---------- DATASET EXTRACT
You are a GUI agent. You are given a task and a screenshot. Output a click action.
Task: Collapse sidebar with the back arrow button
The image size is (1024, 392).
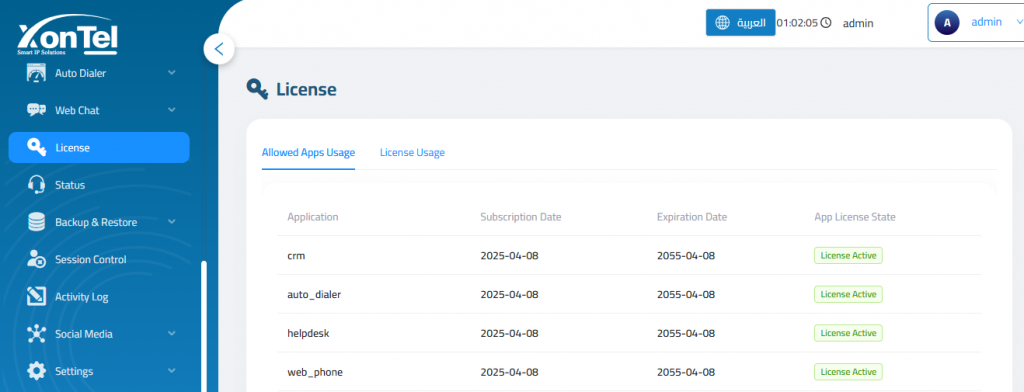coord(219,49)
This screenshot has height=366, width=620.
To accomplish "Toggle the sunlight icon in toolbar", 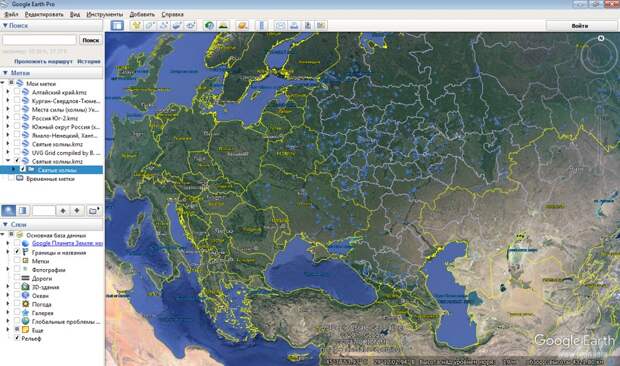I will click(223, 26).
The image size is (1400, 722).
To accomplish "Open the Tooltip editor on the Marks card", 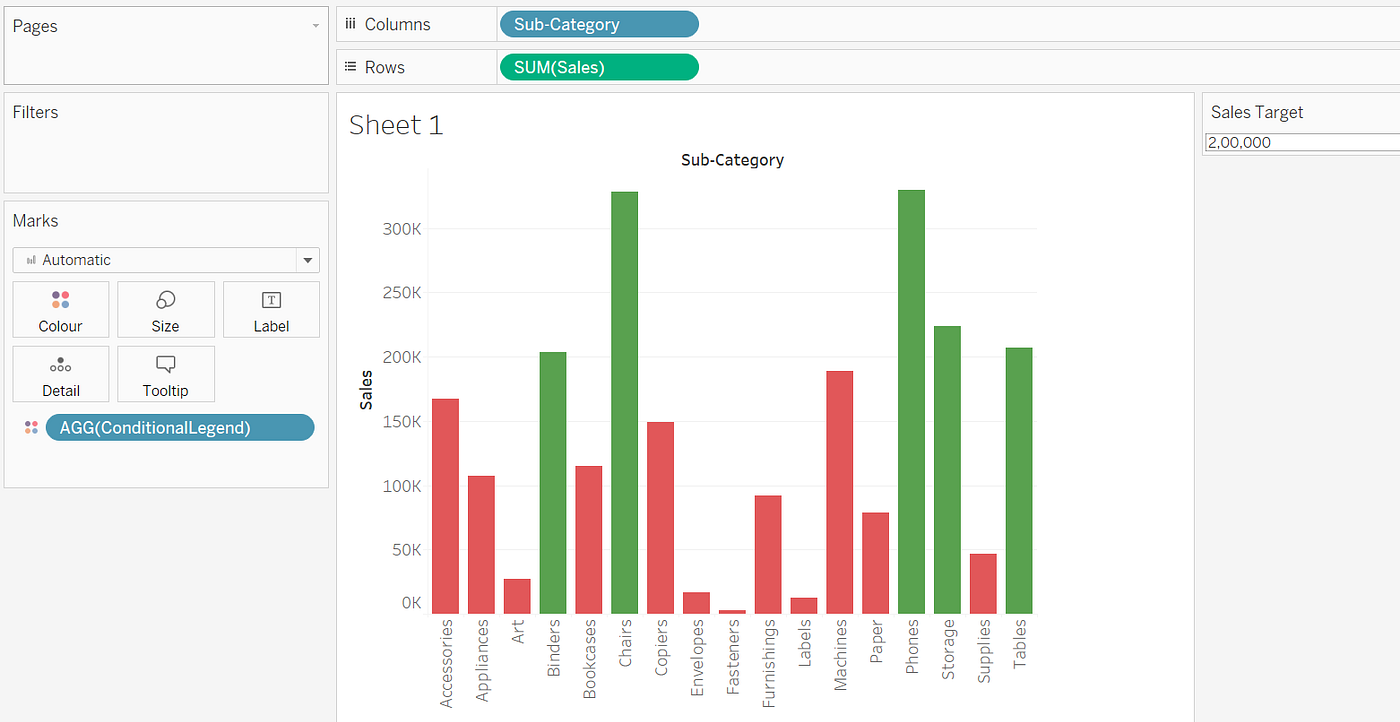I will (165, 374).
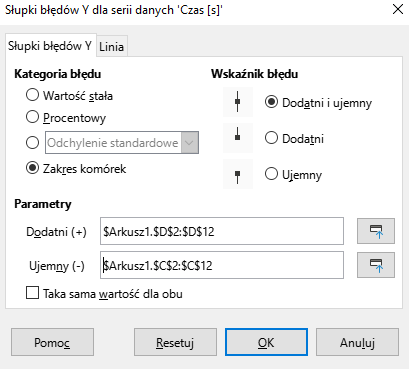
--------------------
▸ WHAT TO PRODUCE: Counting lines with the word "screenshot" in the listing, state the resulting number and nothing else.

▸ REPLY: 2